每到年邊,坐在上海至麻城的動車上,在江蘇安徽兩地沿鐵軌的平原,矗立著很多高大的白楊,在光禿禿一晃而過的枝椏,總會看到很多黑乎乎的喜鵲窩,孤獨地躲避著我的視線。
窗外寒風(fēng)陣陣,四野寂寥空曠,它們像一個個黑色的球,懸在空中。看不到喜鵲,不知是否蜷縮在那巢中,還是它已空著,它的主人在里面繁衍了后代,各自奔向了遠(yuǎn)方。
喜鵲離開老家了嗎,它是留鳥,應(yīng)該只是在某處短暫地逗留,就如同游子,到某個時候,心尖便像系著一根細(xì)細(xì)的繩子,被人拉扯著,盼著他早日歸家。

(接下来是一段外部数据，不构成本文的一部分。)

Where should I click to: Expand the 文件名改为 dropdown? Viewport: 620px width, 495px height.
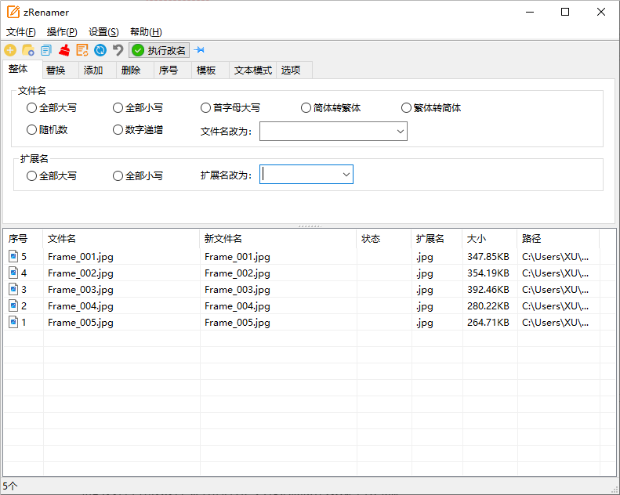coord(400,132)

家鄉(xiāng)原是有很多喜鵲的,老屋四周栽著很多刺槐,泡桐,椿樹。每到春天,樹葉兒在陽光的催促下,慢慢爬上樹干,展開了身子。各種紫的白的花兒競相開放,蝴蝶,蜜蜂來了興致,在花叢間留連。
院子里熱鬧起來了,麻雀,斑鳩,紛紛登上枝頭,開始各自的表演,而最熱鬧的喜鵲,則攀上了最大最高的椿樹。它們很有眼光,揀一處結(jié)實的樹杈,每天銜來樹枝,橫橫豎豎,搭起了它們的窩。
每天從早到晚,樹杈上畢畢剝剝,喜鵲不停地壘窩。幾只喜鵲,在上空時而盤旋,時而降落,嘎嘎聲響亮喜悅,仿佛慶祝新居即將落成。

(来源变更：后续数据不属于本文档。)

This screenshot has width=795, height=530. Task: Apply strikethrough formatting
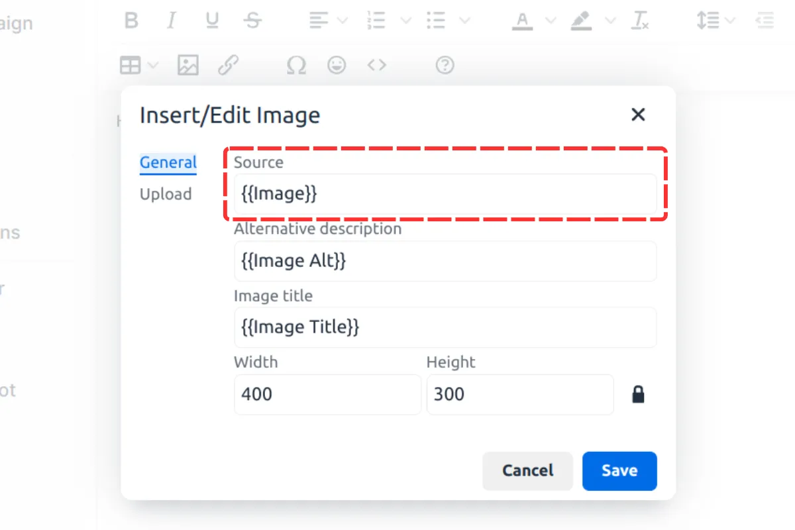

喜鵲雖然不是益鳥,但它的叫聲熱鬧大氣,讓人愉悅,只要它一出聲,人們就會認(rèn)為好事來到。因此家門口的樹上有喜鵲筑巢,就好像有鳳凰落在自家的梧桐樹上,那是極受歡迎的。
小時候的我,經(jīng)常躺在被窩里睡眼惺忪,不想起床,太陽透過窗戶曬熱了屁股連身都不翻一下??芍灰獋鱽硐铲o的叫聲,那比母親的叫喚強多了,我立馬睡意全消,傾刻穿好衣服,巴巴地倚在大門旁。
喜鵲叫,貴人到。我不知誰是貴人,只盼著這叫聲靈驗,有客人來了就行。這樣,我可以沾點光,吃點好的喝點好的,將肚皮弄得圓潤一些,將那一天過得燦爛些。
當(dāng)然,大多數(shù)時候,我將門框倚歪了,忘記了洗臉,也沒有人微笑著遠(yuǎn)道而來。但也有幾次,喜鵲叫聲剛停下,小姨或者大姐就來了,高興得我灑了不少飯粒在椿樹下,只可惜,多數(shù)被可惡的麻雀偷去了。
當(dāng)椿樹葉全部長滿能遮住日頭時,喜鵲窩也搭好了。倘是外人,倘若喜鵲不叫,是很難發(fā)現(xiàn)它那巨大的窩的。
有一段時間,喜鵲安靜了不少,我在樹底下使勁跺著腳,希望它不時叫一叫,給我?guī)硪恍┖眠\。母親嗔怒道,傻孩子,它們在孵寶寶呢,別吵它們,過不了多久,它們大的小的一起叫,我天天給你做好東西吃。
于是,我便經(jīng)常靜靜地站在樹下,仰著脖子看著鳥窩,希望哪一天,那窩里就忽然傳來一些稚嫩的叫喚,窩邊趴著一圈小腦瓜,不停地拱動著。